Three articles in the series deal with thrombotic microangiopathies: TTP, hemolytic-uremic syndrome (HUS), and other thrombotic microangiopathies not primarily a result of ADAMTS13 deficiency or complement activation. Joly et al review recent findings on the pathophysiology, management, and treatment of TTP. Exciting new therapies include rituximab for autoantibody suppression, N-acetylcysteine, bortezomib, and agents such as caplacizumab that interfere with the platelet–von Willebrand factor interaction. In addition, these authors examine various aspects and controversies in TTP diagnosis and discuss the features and management of TTP associated with other conditions, such as pregnancy, autoimmune disease, HIV infection, and cancer. Jokiranta reviews HUS in its typical form associated with Shiga toxin-producing Escherichia coli infection, HUS associated with other infections, and the atypical form (aHUS) associated with inherited mutations of complement regulatory factors. Finally, Masias et al examine TTP-like thrombotic microangiopathies. These syndromes that feature thrombocytopenia and microangiopathic hemolytic anemia have a variety of causes, but they have in common widespread endothelial damage and usually do not respond to plasma exchange therapy.
In the next review, Arepally discusses heparin-induced thrombocytopenia. She describes recent evidence that heparin/platelet factor 4/immunoglobulin complexes not only cause thrombocytopenia by stimulating the platelet Fc receptor FcγRIIa but also interact with Fc receptors on monocytes and induce the synthesis of tissue factor, contributing to the prothrombotic tendency associated with this disorder. Arepally also discusses clinical scoring systems that attempt to predict which patients will develop thrombosis and the latest advances in diagnostic testing and treatment.

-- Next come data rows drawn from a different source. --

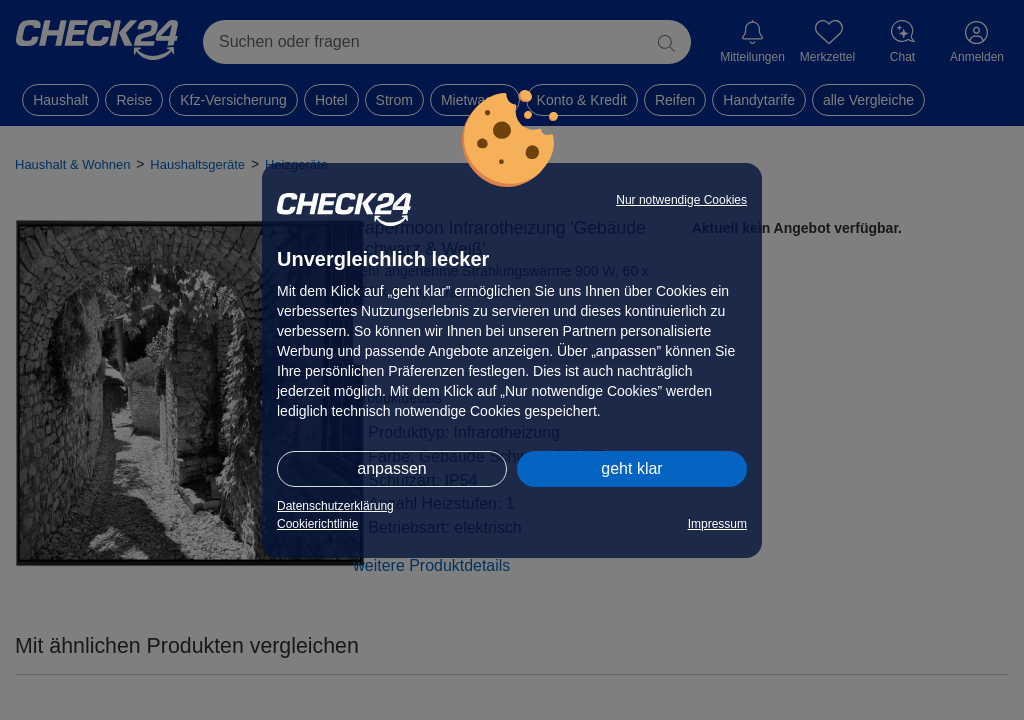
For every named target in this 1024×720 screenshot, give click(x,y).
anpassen (391, 468)
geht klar (631, 468)
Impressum (717, 524)
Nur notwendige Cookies (681, 200)
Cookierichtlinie (317, 524)
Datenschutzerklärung (335, 506)
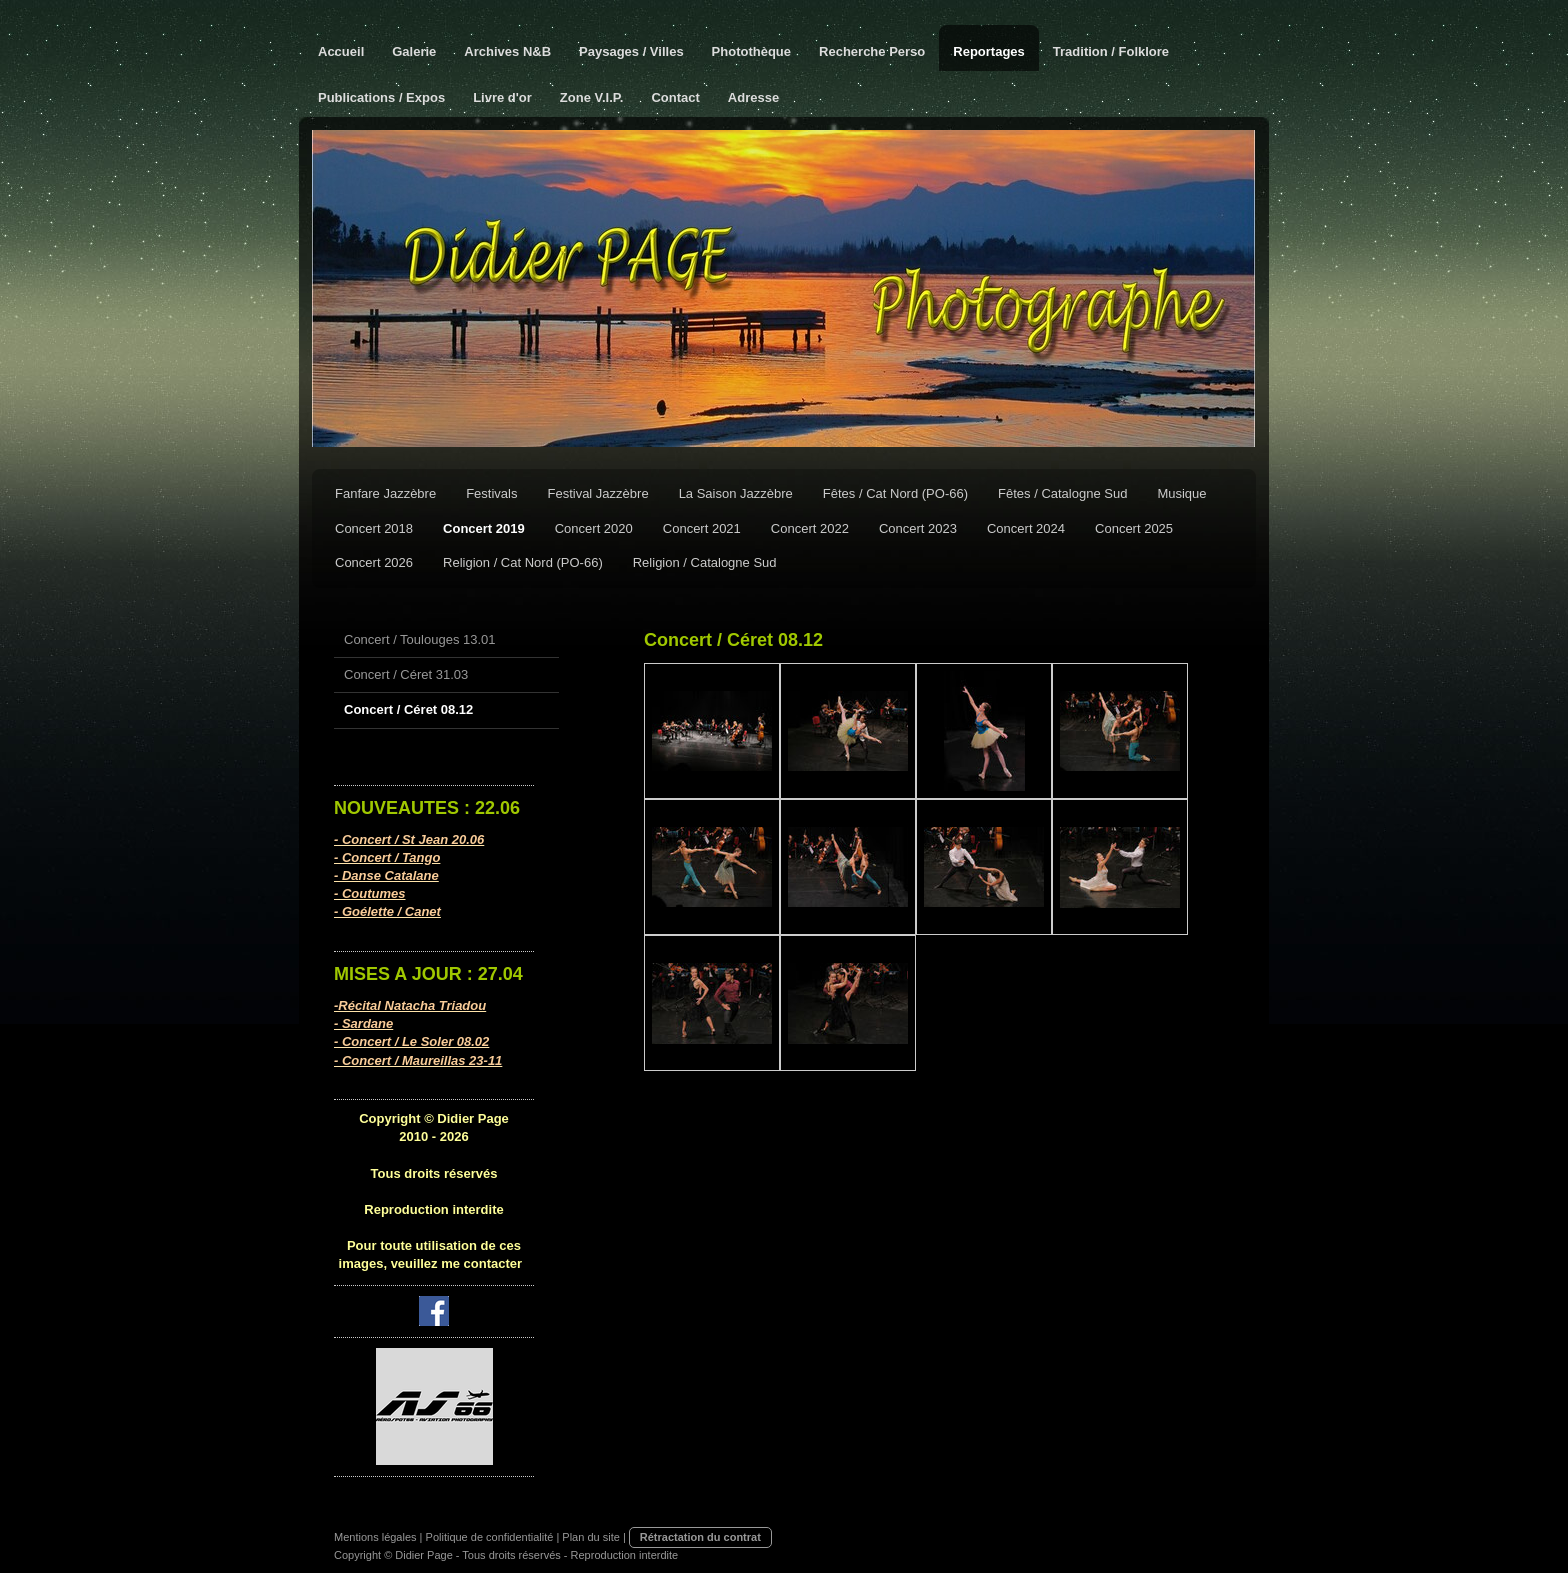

The review by Songdej and Rao deviates somewhat from the other articles in this series, in that the platelet disorders are inherited, rather than being acquired. In the past, the most highly studied congenital platelet disorders have been those in which mutations cause defects in proteins necessary for normal platelet function or structure, disorders such as Bernard-Soulier syndrome or Glanzmann thrombasthenia. Recently, several inherited disorders of platelet function have been found to be caused by mutations of transcription factors. Some syndromes involve transcription factors that are only active in hematopoietic cells; others affect transcription factors that also control gene transcription in other tissues. Sometimes blood cell defects dominate the features of the disorder, such as in X-linked thrombocytopenia with β-thalassemia caused by mutations of GATA1. In other cases, the platelet defect may represent only 1 part of a constellation of abnormalities, such as in Jacobsen syndrome, caused by hemizygous deletion of the distal tip of the long arm of chromosome 11, a region that contains the FLI1 gene, which encodes a transcription factor that regulates a number of megakaryocyte/platelet genes. These and other rare disorders are reviewed in this article.
In summary, this compendium of articles provides an up-to-date examination of several clinical platelet disorders that often baffle and perplex clinicians because of their difficulty in diagnosis or complexity in therapy. These articles should go a long way toward making the disorders easier to understand and treat.